Copy out, unchanged, the stretch of the listing from the line containing "Given: Select the Countries tab in NordVPN" through the line containing "pos(124,44)".

Start

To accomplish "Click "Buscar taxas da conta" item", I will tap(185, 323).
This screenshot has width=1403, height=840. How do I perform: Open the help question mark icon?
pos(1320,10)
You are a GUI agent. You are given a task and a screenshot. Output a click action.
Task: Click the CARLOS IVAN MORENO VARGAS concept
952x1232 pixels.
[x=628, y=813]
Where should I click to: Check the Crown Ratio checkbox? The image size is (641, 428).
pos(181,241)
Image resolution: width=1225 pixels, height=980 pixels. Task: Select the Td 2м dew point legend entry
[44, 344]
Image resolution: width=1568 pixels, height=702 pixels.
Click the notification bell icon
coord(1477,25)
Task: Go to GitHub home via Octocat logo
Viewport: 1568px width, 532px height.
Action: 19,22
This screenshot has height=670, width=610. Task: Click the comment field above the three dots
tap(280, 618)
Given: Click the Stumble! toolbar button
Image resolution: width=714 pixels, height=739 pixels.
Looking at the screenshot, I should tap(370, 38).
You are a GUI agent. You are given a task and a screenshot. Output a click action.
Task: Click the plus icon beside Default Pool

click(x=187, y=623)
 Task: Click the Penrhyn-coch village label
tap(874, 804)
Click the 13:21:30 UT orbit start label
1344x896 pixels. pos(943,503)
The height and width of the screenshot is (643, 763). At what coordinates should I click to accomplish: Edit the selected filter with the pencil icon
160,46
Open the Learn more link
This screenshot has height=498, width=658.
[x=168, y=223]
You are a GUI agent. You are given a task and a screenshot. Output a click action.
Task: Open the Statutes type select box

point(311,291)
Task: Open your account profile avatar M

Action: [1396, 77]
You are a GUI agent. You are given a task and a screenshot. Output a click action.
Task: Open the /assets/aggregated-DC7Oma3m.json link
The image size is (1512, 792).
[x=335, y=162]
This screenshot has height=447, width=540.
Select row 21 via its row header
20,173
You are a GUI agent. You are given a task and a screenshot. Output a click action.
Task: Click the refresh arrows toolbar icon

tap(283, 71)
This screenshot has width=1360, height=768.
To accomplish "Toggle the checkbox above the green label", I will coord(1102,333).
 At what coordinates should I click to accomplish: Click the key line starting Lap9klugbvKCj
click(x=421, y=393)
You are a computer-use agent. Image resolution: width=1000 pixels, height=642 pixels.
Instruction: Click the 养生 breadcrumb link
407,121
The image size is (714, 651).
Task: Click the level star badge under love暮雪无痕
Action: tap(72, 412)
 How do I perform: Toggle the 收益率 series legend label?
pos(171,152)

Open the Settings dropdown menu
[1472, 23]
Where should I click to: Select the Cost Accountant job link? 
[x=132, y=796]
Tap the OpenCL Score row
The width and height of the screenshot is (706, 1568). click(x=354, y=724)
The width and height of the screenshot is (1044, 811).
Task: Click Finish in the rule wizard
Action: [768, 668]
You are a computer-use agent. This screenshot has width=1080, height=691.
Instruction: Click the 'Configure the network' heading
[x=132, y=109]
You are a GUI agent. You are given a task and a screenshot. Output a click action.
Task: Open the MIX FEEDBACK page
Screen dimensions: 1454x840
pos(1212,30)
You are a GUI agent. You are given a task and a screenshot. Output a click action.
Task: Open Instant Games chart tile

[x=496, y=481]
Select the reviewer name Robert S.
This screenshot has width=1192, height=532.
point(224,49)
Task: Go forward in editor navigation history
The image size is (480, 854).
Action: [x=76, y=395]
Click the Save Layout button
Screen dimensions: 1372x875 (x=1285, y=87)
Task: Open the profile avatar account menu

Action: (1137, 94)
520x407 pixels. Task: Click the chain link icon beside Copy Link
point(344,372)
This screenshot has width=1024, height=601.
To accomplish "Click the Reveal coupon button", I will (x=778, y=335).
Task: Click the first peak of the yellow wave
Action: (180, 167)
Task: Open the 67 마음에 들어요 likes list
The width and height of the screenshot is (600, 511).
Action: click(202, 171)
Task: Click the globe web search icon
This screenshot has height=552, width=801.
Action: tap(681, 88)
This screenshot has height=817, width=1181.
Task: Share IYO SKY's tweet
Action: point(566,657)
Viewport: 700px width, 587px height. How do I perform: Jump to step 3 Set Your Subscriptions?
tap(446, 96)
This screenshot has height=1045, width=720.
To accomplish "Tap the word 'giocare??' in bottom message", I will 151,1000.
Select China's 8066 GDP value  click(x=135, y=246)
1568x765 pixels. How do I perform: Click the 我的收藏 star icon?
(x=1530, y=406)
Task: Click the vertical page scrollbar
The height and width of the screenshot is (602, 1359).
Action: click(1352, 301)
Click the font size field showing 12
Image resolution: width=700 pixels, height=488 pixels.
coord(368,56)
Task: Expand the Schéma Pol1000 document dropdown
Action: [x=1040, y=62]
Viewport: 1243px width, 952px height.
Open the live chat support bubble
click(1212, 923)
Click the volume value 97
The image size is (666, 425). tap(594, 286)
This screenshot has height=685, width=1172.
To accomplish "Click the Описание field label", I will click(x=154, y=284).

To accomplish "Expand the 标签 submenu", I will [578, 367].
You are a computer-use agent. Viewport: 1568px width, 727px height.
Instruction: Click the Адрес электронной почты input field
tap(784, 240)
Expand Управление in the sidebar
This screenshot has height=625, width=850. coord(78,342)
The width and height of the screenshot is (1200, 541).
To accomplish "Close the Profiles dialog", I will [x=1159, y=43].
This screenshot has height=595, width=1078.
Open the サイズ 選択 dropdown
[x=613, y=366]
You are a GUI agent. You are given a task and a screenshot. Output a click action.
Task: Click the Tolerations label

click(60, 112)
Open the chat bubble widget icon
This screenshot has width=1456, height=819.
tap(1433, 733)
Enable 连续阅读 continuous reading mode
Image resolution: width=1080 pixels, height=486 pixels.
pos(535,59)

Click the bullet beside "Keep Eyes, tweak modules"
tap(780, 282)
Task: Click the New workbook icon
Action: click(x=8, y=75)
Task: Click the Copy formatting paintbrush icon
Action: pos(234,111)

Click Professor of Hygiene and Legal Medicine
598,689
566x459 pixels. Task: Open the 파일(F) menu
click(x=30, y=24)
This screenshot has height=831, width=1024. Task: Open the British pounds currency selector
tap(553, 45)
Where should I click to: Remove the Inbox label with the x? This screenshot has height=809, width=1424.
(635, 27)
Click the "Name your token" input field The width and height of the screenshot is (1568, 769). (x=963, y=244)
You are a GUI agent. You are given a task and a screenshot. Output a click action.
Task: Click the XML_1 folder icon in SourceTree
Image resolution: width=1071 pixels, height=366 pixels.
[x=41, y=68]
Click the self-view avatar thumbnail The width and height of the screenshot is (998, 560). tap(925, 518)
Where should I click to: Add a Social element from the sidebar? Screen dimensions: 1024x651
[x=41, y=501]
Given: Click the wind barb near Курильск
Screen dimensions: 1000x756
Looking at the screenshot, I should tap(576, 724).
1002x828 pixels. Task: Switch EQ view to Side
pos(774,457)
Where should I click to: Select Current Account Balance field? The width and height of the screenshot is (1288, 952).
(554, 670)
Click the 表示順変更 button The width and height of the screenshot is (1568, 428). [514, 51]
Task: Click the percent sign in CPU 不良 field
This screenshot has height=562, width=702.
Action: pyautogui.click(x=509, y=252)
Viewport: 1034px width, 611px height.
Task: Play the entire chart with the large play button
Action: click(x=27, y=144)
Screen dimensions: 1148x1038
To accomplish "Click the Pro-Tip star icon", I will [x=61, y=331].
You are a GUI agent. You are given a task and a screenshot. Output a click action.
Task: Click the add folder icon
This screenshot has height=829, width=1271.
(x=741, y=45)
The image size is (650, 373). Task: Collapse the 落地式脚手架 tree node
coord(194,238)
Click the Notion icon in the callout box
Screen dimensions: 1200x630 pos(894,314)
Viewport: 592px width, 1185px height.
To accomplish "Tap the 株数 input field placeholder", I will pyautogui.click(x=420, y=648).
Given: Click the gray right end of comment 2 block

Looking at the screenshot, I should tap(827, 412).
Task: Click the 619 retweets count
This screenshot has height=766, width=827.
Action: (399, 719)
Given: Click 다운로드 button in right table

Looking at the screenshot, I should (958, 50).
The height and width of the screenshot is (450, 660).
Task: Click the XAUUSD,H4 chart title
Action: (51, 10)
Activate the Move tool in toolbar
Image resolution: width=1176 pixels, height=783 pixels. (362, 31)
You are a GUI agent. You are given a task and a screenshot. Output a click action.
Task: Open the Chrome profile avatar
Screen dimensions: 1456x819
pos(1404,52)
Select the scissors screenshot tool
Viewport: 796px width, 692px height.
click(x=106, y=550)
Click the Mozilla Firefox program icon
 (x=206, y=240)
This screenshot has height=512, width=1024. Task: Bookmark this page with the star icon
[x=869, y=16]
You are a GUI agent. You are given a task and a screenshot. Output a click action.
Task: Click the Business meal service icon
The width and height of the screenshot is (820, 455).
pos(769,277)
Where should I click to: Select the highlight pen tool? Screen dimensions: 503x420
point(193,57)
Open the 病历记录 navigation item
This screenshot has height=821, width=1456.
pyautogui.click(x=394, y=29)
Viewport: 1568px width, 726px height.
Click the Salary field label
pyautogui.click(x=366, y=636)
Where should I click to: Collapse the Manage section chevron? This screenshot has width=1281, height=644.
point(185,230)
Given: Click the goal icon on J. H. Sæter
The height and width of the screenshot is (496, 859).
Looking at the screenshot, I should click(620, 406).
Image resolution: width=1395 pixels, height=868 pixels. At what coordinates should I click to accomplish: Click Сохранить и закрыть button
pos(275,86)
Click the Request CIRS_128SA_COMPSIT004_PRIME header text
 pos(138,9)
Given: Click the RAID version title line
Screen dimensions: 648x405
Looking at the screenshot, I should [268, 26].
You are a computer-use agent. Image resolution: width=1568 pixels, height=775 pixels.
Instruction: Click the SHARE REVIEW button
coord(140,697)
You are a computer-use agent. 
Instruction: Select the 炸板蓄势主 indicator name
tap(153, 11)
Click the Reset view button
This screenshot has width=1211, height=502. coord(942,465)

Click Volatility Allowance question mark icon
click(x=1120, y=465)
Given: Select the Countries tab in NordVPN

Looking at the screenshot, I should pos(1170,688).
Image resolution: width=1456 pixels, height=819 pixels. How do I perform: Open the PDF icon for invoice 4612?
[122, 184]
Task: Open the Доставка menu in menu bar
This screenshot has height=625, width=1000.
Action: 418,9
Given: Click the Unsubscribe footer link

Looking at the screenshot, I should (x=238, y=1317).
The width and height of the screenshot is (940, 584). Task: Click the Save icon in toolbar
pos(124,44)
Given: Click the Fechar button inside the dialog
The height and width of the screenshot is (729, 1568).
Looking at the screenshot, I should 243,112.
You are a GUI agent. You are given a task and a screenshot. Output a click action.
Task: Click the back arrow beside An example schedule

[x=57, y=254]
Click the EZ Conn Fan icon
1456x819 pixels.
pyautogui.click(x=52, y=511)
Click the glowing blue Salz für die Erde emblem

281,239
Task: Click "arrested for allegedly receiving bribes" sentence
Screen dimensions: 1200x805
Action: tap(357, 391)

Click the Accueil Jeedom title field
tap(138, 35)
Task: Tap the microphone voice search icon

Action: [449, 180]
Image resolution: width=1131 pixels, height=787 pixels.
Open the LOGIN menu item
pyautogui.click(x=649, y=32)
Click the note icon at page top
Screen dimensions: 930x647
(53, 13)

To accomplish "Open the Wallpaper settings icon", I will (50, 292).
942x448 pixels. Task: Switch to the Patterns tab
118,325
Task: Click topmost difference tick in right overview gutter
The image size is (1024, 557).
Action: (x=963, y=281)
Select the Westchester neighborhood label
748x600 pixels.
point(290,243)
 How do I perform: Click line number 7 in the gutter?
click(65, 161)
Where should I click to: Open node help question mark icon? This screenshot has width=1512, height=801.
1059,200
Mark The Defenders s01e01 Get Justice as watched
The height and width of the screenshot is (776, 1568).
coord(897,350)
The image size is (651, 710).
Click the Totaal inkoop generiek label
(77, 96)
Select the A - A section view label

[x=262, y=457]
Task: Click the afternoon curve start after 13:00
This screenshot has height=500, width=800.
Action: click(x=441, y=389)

End

## The response
Given: Select the Countries tab in NordVPN

Looking at the screenshot, I should pos(1170,688).
Image resolution: width=1456 pixels, height=819 pixels. How do I perform: Open the PDF icon for invoice 4612?
[122, 184]
Task: Open the Доставка menu in menu bar
This screenshot has height=625, width=1000.
Action: 418,9
Given: Click the Unsubscribe footer link

Looking at the screenshot, I should (x=238, y=1317).
The width and height of the screenshot is (940, 584). Task: Click the Save icon in toolbar
pos(124,44)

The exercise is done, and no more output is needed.